Employers interested in retention may turn to a modern version of ‘company towns’ in answer to a workforce facing a housing crisis, Horgan predicts. Companies may begin more frequently offering housing schemes to cash-strapped young renters, where the employer is “involved in your housing or subsidises it in some way, to make it possible for people to afford to live,” she says.
But it won’t be workers in minimum wage jobs who have access to these sorts of benefits, she adds.
“What we [will] see is a deepening of a segmented workforce,” Horgan says. “Employers with these perks tend to be large employers, because they can bear those sorts of costs. And employees who are expensive to replace [will receive these perks].
“So we will see a divide of an already divided workforce. Some of that will be along the lines of gender, some will be on education, some of that might be [based on] class background”.
In short, the roles that provide welfare support as part of the employment package are more likely to reflect existing inequalities. It’s an assessment Pat Thane agrees with.
“I’m sure it will increase inequalities,” she says. “[Employers] will only do that for their better paid, ‘more important’ workers.
“Before we had the post-war welfare state, employers provided occupational pensions and access to healthcare sometimes, but it was for the workers they really wanted to hold on to.”
Successive Conservative governments have also “encouraged” employers into becoming responsible for the welfare of their workers, notes Thane.
“Particularly since the 1980s,” she says, of Margaret Thatcher’s reforms, which gave tax relief to employers who provided private medical insurance and occupational pensions.
“And,” Thane adds, “it’s mainly male workers who benefit from these things”.
Neither of Britain’s two dominant political parties looks likely to address the decline of the welfare state any time soon, Labour because they’re not in government (and their current policy is “mitigation”), and the Tories because they are the architects of the attempted return to pre-1945 state welfare conditions.
Horgan suggests trade union social funds, historically an alternative to employer provisions, might make a comeback. Before the First World War, members contributed to funds held by their union and received pensions and unemployment pay in return.

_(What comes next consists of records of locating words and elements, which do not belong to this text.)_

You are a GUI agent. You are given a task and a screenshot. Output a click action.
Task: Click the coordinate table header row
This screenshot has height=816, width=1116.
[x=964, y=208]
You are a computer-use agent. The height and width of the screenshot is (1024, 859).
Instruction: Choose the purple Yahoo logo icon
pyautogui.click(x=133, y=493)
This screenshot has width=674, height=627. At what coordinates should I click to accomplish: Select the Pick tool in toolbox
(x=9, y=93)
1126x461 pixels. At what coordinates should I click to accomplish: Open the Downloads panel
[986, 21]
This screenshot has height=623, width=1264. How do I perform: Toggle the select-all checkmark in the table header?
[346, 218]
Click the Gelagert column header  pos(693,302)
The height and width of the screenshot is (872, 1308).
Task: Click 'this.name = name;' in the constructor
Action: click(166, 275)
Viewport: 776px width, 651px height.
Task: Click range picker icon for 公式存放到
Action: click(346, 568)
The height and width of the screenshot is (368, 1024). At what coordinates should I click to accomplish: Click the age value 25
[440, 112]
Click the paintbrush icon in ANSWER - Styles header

But that’s unlikely to be an immediate option, says Pat Thane. “[Social funds] aren’t a viable [alternative] at the moment because union membership has been so crushed. Unions provided a great deal of [welfare] until 1945, then the state took over.
“Unions could provide again, but they cover such a limited section of the workforce at the moment and often not the poorest and least ‘skilled’ workers.”
Until then, more people are likely to find the quality of welfare they can access depends upon their job.
“Now I’m in this role, life feels so much easier that it makes me angry,” says Liam. “Now I’ve got a decent salary, [I have] access to all these things I needed 10 times more when I had no salary.
“It makes me want to hold the government to account to ensure everyone can have access to the quality of care and income protection and pension I have through my employer. This should be available to every single person in the population”.